Look through the listing for the string "dropdown" and copy out every line that holds it.
Segment Open
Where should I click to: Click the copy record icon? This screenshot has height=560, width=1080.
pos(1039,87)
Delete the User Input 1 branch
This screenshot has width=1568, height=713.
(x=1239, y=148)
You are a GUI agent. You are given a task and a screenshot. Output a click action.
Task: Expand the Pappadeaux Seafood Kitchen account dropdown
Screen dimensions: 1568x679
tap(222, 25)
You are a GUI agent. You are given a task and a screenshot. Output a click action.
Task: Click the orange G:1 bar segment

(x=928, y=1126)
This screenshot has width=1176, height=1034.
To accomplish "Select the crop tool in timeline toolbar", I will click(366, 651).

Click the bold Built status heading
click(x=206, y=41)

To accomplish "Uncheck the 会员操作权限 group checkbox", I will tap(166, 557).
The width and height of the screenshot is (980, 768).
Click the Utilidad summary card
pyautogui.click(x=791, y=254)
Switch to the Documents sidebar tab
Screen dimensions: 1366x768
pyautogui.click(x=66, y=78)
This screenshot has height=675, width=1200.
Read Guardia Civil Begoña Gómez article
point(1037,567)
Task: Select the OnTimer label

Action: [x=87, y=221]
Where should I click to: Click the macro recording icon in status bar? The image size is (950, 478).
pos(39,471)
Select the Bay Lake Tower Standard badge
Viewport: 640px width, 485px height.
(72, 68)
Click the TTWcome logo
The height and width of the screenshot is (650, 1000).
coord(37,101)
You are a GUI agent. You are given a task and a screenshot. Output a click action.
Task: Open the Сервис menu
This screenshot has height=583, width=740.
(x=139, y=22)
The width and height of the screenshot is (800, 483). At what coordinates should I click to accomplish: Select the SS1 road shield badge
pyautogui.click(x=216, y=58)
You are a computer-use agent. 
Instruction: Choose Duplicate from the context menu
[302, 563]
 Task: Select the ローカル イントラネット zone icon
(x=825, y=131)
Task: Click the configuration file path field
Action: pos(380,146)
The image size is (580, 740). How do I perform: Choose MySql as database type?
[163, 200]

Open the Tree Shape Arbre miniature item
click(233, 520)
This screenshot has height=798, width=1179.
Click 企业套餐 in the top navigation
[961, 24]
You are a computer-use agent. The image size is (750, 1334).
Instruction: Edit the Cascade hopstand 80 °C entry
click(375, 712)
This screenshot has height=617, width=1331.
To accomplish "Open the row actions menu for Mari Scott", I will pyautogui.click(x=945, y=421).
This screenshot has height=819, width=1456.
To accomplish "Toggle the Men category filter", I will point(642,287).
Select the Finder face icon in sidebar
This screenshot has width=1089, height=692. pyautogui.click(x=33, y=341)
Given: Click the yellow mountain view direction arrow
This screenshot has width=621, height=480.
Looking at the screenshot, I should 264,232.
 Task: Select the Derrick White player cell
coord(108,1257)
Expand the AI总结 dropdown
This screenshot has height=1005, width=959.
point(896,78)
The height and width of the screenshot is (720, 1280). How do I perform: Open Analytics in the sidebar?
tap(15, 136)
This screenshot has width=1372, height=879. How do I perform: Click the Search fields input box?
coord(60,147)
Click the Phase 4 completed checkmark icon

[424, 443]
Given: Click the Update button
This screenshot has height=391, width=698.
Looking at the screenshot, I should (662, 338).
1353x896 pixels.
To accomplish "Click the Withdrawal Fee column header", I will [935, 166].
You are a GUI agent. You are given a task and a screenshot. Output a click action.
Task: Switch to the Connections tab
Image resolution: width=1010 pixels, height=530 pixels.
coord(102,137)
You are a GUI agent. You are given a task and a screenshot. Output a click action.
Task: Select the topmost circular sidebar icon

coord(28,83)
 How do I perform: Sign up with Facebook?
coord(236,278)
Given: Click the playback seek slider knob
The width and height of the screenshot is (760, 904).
Segment Closed
- Completed task:
Task: Expand the Pappadeaux Seafood Kitchen account dropdown
Expand the AI总结 dropdown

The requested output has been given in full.